For solar, the growth over the past two years is striking. In 2012, solar energy was less than 6% of new capacity. In 2013, it was 22% of new additions. For the first half of 2014, solar accounted for more than one-quarter of new additions, almost twice that of the first half of 2013.

This growth is the result of both state requirements that force electric utilities to purchase renewable energy and the declining costs of solar panels, Lee says. To meet the state requirements, utilities have turned to large solar fields rather than encourage construction of small, kilowatt-sized, rooftop solar installations.

About three-quarters of solar installations put on-line in the first half of the year were in California and were utility-scale solar-concentrating and photovoltaic solar fields. These large solar installations have helped spur a drop in solar panel prices, making solar more economically competitive with other forms of electricity generation, Lee says. She points to a recent electricity purchase by Austin Energy, a utility in Austin, Texas, in which solar-generated electricity was 5 cents per kWh, making solar the utility’s cheapest source of electricity.

The installations for the first half of the year also show a strong preference for large, highly efficient combined-cycle natural gas power plants.

In 2013, natural gas additions to the U.S. power fleet were divided about equally between combustion turbine “peaker plants” and combined-cycle plants. Turbine-driven peaker plants generally are only used during peak-demand hours. In contrast, higher efficiency, more economical combined-cycle plants are larger and more expensive than turbine-only power plants. They use residual heat, lost from turbines, to generate more electricity and are considered electricity generation workhorses, providing base-load, around-the-clock power.

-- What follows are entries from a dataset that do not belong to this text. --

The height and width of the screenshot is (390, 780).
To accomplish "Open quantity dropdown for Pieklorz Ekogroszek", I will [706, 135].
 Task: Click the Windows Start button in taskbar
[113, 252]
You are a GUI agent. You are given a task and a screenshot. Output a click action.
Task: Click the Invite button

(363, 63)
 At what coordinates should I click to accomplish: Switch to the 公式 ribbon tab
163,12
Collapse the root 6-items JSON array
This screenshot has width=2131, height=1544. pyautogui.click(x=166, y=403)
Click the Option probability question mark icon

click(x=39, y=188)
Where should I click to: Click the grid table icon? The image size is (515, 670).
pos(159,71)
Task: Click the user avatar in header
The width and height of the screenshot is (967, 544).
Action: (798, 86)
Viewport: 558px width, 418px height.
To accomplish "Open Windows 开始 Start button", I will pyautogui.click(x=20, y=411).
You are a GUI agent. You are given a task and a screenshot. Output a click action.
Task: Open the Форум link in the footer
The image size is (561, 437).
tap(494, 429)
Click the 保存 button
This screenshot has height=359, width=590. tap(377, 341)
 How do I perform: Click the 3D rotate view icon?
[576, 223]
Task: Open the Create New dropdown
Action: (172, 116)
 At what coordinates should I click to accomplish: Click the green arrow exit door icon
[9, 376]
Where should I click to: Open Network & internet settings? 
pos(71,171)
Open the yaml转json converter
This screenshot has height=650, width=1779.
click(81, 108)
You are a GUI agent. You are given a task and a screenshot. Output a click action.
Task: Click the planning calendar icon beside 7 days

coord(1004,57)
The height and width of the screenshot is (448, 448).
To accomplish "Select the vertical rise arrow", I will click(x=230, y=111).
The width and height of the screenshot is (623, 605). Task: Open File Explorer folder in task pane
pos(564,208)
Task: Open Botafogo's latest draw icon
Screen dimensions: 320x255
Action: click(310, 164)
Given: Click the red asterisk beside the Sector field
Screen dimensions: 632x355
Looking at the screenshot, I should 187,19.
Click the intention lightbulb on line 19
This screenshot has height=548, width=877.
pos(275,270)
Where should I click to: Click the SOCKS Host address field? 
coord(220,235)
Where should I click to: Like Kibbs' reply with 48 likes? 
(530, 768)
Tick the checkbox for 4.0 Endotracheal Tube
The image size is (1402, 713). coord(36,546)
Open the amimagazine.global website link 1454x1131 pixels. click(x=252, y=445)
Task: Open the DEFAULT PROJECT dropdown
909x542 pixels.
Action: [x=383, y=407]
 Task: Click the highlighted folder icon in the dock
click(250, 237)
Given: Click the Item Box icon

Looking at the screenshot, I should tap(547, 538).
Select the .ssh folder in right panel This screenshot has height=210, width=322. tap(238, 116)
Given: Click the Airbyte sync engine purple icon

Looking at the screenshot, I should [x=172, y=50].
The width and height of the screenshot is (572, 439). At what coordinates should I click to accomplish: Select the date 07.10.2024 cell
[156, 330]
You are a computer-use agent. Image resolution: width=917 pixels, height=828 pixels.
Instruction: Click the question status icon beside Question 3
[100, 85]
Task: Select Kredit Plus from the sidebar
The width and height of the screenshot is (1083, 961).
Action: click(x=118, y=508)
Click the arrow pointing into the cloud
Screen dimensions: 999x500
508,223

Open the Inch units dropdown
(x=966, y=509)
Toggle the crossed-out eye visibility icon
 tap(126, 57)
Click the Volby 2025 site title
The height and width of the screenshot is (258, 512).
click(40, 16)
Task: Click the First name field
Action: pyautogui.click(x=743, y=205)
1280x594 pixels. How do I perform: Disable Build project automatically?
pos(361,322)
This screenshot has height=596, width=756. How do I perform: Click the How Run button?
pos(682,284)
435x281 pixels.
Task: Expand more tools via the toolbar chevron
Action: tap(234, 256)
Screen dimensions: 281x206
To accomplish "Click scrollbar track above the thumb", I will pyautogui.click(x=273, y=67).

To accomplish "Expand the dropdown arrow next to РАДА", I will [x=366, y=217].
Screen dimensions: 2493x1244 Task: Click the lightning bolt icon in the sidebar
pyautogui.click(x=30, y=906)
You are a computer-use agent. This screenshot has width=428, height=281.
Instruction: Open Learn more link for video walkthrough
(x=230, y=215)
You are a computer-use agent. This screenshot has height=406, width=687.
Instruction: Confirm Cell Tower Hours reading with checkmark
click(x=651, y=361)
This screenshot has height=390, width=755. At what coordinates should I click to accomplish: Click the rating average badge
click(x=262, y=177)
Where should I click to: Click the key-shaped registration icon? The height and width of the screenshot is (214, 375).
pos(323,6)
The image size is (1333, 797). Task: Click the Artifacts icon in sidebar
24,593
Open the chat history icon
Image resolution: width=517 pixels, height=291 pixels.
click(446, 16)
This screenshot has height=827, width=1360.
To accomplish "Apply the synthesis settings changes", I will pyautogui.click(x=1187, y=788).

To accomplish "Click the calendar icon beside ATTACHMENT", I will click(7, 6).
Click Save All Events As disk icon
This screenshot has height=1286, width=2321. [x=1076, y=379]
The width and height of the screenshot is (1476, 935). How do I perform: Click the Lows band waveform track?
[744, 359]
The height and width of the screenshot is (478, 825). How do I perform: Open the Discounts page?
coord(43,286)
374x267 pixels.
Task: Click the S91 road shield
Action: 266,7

Despite the decline in new coal facilities, coal-fired power plants of all ages still produce the largest share of U.S. electricity, about 40%. The past two years, however, have been rough for new coal facilities. Two plants were expected to begin operation in 2013, but the openings of both are delayed, Lee says. One, in Texas, is a traditional power plant stalled by equipment failures. The other is an Indiana coal gasification facility experiencing difficulties with the application of gasification technology to electricity generation.

Nonetheless, by year’s end, Lee said, a small North Dakota coal power plant will come on-line and next year, the long-delayed Kemper gasification plant in Mississippi is to begin operation.

Overall, the trend shows the impact of the flood of natural gas from hydraulic fracturing and the decline in the price of large-scale solar installations. Most of the natural gas installations during the first half of this year were in Florida, Utah, and Texas—states with growing populations and increasing access to natural gas.

Gas’s growth for the first half of the year is below that of last year, Lee says. But much of last year’s growth was in quickly installed peaker gas plants to offset the loss of the San Onofre nuclear power plant in California, she notes, which was shut down because of maintenance problems.

Lee adds that this year’s numbers continue a decadelong decline in the need for new electricity capacity. The growing use of electricity in the U.S., she says, is “offset by efficiency gains from new appliance standards and investments in energy-efficient equipment.”